4 - Introduction to probability distributions Flashcards
(11 cards)
What is the difference between supervised and unsupervised learning?
Supervised learning involves training a model on labeled data (input-output pairs), while unsupervised learning uses data without labels to find structure or patterns.
Define the bias-variance tradeoff in machine learning.
The bias-variance tradeoff is the balance between a model’s ability to generalize (low variance) and its accuracy on training data (low bias). High bias leads to underfitting, high variance to overfitting.
What is overfitting?
Overfitting happens when a model learns noise in the training data and performs poorly on unseen data.
What are decision trees?
Decision trees are predictive models that split data into branches to predict outcomes, using rules learned from features.
Define entropy in the context of decision trees.
Entropy measures the impurity or uncertainty in a dataset.
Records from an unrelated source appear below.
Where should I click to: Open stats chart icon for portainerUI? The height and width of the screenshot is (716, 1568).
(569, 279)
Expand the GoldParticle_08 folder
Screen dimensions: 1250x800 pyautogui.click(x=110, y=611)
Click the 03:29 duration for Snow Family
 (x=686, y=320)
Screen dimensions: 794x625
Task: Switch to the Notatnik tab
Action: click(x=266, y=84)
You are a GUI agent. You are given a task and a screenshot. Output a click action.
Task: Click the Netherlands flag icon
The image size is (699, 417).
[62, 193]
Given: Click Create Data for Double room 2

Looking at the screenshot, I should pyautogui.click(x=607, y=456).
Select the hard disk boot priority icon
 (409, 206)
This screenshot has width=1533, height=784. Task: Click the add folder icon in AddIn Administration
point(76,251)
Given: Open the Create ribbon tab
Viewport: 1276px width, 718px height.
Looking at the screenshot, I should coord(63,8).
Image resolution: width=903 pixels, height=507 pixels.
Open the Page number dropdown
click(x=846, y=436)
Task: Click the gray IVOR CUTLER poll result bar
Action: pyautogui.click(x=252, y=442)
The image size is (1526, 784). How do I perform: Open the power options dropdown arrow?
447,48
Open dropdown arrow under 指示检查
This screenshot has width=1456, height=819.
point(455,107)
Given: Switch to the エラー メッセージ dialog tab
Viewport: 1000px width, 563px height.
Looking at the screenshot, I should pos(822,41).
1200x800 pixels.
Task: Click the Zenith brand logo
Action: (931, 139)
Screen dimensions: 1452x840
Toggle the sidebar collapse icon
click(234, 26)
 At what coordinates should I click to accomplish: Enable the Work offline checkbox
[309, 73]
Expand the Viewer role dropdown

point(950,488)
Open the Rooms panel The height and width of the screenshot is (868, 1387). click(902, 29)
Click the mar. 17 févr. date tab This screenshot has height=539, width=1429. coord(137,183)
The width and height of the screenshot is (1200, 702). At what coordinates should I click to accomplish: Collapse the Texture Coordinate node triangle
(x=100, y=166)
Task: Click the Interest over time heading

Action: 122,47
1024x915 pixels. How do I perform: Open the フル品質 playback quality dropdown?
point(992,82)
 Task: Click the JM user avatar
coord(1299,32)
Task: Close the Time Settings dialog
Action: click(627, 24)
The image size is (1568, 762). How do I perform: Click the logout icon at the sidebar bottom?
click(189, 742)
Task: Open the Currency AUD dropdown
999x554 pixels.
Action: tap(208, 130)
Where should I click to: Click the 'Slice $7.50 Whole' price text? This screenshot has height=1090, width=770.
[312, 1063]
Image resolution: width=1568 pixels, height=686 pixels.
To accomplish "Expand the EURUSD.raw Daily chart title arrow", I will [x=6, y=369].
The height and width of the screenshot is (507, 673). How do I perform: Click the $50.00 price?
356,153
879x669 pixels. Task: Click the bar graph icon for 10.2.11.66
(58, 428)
In decision trees, it’s used to decide how to split the data.
What does a decision tree algorithm aim to do at each node?
It selects the attribute that provides the highest information gain to split the data.
What is the purpose of pruning in decision trees?
Pruning reduces the size of the decision tree by removing nodes that provide little predictive power, helping to prevent overfitting.
What are the two main types of pruning?
Pre-pruning (early stopping): Stop tree growth early based on criteria like max depth or minimum samples per node.
Post-pruning (reduced error pruning): Grow the full tree first, then remove nodes that do not improve performance on validation data.
What is the ID3 algorithm?
ID3 (Iterative Dichotomiser 3) builds decision trees by selecting attributes that maximize information gain at each node.
How does ID3 handle numeric attributes?
ID3 requires discretization of numeric attributes — converting them into categorical bins or thresholds.
What’s a major limitation of ID3?
It can be overfit on noisy data and does not handle continuous attributes or pruning natively.